Reference no: EM132937942
On January 1, Year 3, First Rate Corp (First) purchased 1,350 common shares of Second Opinion Ltd (Second) for $112,500. On this date, the shareholders' equity accounts of Second were as follows:
Common (ordinary) shares (1,685 shares issued and outstanding) = $35000
Preferred shares (5,500 shares issued and outstanding) = $71500
Retained earnings = $80000
The preferred shares have a $1/share dividend rate and are cumulative and non-participating with a liquidation value of $13.80 per share.
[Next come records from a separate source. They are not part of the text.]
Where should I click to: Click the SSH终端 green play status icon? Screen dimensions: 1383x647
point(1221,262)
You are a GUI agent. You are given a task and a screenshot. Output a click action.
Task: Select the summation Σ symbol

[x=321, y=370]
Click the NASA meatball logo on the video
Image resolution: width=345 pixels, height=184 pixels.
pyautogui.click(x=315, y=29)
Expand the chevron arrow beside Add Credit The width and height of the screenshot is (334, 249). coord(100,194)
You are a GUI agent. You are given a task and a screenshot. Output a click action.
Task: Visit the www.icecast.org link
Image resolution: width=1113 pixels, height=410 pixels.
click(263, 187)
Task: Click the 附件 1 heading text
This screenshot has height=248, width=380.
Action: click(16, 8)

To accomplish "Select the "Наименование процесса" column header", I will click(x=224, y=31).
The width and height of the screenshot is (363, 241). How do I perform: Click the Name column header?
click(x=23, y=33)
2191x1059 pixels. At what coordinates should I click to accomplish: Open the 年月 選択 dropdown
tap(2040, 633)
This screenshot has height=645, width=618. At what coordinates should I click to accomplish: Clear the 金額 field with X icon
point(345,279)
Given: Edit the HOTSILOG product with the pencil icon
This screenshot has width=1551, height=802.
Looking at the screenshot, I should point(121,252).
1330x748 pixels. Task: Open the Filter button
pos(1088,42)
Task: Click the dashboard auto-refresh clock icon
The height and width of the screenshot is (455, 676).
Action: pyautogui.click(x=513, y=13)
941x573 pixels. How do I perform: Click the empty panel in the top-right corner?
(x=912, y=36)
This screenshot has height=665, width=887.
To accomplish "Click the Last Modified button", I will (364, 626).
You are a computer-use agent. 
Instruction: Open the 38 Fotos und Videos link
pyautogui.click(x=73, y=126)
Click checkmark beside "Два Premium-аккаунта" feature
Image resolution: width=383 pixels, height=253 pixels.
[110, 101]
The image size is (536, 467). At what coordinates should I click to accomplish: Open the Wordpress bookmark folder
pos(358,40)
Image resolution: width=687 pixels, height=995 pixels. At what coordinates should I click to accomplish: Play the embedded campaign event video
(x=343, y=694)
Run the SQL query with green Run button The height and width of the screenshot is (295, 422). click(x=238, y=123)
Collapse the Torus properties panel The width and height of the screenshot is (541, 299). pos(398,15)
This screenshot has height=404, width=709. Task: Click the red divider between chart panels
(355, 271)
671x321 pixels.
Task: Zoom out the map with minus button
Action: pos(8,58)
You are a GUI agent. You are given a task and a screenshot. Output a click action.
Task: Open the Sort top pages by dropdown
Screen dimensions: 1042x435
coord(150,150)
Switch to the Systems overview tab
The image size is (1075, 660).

The dividends were one year in arrears on January 1, Year 3.
The following information pertains to retained earnings for the two companies for Year 3:
First Second
Retained earnings, beginning of the year $146000 $80000
Net income 58000 36000
Dividends declared and paid 20000 18000
Retained earnings, end of the year 184000 98000
Additional information:
- First uses the cost method to account for its investment in Second
- Any acquisition differential related to patents with an estimated useful life of 5 years as of January 1, Year 3. Neither company has any patents recorded on their separate entity records.
Required:
Problem A. Calculate non-controlling interest for the consolidated income statement for Year 3.
Problem B. Calculate the non-controlling interest for the consolidated statement of financial position (balance sheet) at the end of Year 3.